During one BOLT meeting that typifies this cumulative frustration, the SEIU Union leadership presented a letter of no confidence in a library manager signed by 56 out of a total of 113 library employees. Some employees could not sign because they feared retaliation. The no-confidence letter was about a manager whom the signatories believed was insisting on library practices that were unprofessional, who was targeting whistle blowers and who had transformed the library’s working environment into one of conflict rather than co-operation. The trustees sat stony-faced during this heart-rending testimony and then ignored and buried the document for which so many had risked their jobs. I am amazed that anyone who was present at that meeting could say that, “the charges against the BOLT are exaggerated and have little basis.” Going to the City Council is a vote of no-confidence in the BOLT.

If Jim Novosel is so filled with awe that the library “is so fully championed in Berkeley by its citizenry” why did he not listen to any of us? What we are seeing here is not merely an originally unfortunate communication style but rather an abrupt about-face suddenly triggered by outside pressure. What Novosel describes as “severe, punitive action” is simply an appropriate response to an ongoing, intractable impasse. Novosel’s proposed “conversation and a community effort” could have been a positive response to the staff’s vote of no confidence in a library manager when it was presented 11 months ago, It would also have been welcome during the past 21 months of vocal community dismay and concern; now it simply looks like a bureaucratic way of prolonging a long-standing pattern of inaction.

In rereading Julie Holcomb’s recent opinion piece in Berkeleyside, I feel compelled to address one point in particular. She says that Library Advocates is “urging a complete overhaul of the Library’s way of doing business.”   Yet, it is the BOLT that eliminated the library’s longstanding policy of putting 34 librarians in charge of decisions about both additions to and weeding from the collection.

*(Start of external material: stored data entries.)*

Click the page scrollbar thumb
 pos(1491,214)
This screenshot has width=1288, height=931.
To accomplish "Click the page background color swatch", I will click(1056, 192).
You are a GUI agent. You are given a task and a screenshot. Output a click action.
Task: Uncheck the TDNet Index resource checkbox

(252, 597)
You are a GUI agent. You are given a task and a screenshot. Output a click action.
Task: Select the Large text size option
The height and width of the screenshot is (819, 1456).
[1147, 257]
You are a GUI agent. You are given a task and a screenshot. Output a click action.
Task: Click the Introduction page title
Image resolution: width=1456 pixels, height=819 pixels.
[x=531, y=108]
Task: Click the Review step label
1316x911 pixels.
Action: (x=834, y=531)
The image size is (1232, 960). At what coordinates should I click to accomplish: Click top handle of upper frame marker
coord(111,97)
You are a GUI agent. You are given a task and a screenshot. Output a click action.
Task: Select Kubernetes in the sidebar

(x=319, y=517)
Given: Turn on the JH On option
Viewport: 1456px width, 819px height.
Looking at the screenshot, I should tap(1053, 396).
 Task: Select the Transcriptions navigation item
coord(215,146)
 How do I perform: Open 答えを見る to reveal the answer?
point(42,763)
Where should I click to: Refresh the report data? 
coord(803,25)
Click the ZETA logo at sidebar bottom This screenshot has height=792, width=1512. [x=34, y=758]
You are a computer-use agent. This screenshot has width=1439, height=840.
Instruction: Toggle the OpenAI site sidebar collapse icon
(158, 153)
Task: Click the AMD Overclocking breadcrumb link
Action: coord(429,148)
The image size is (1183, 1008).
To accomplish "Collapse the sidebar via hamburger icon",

This used the collective expertise of librarians in many disciplines to continue to shape the collection they had so admirably formed. With the imposition of centralized collection management, librarians are no longer allowed to have any say, instead one appointed person and her assistant make all the decisions. They can’t possibly know as much about items in the collection or about the Berkeley community so they rely on arbitrary yardsticks such as the date an item was last checked out. One wonders how they can make wise additions beyond the best sellers they obviously favor. Do publishers’ representatives now play a role in what our librarians used to do? What sort of collection will we have in ten years of uninformed acquisitions? These limitations apply to all acquisitions such as databases and media. The magazine collections have been reduced by at least 50%. We are already losing the rich variety we recently had.

This method of library management, though touted in some library circles, has been highly controversial in the communities where it has been instituted because so many communities have been so dissatisfied with the results. It has been aimed at communities that must drastically cut costs. Berkeley voters, however, have consistently shown appreciation of our library by generously funding it. But removing the librarians from such a central function seems too much like the thin end of the wedge of de-professionalizing our library. I will feel bereft if the day comes when instead of a knowledgeable librarian to answer my questions, I must rely on poorly paid people who don’t know and may not even care.

I could also take issue with Julie Holcomb for her inaccuracies (for instance, the City Manager is supervised by the City Council) and for her irrelevancies (for instance, why bring up a one sided comment about a controversial technology in 2005?)

Holcomb seems to think that Library Advocates is opposed to technology. What we do oppose is a closed system: answerable to no one, completely impervious to community and employee concerns, and oblivious to the chaos it creates with its ill-considered changes.

I hope for two positive outcomes here. First is the appointment of a Board of Library Trustees that is both knowledgeable about and deeply committed to libraries and learning. We need board members who are also competent, open-minded and respectful of the community they serve and of the employees who create our library. Secondly, and equally crucial, is to create a structure of oversight and responsibility for our beloved library to protect it from another “dark age” of mismanagement in the future.

So I support the City Council’s Fresh Start Resolution, which can pave the way to the healing our library.

Charlotte Shoemaker is a Berkeley taxpayer and an avid patron of the public library.
Charlotte Shoemaker is a Berkeley taxpayer and an avid patron of the public library.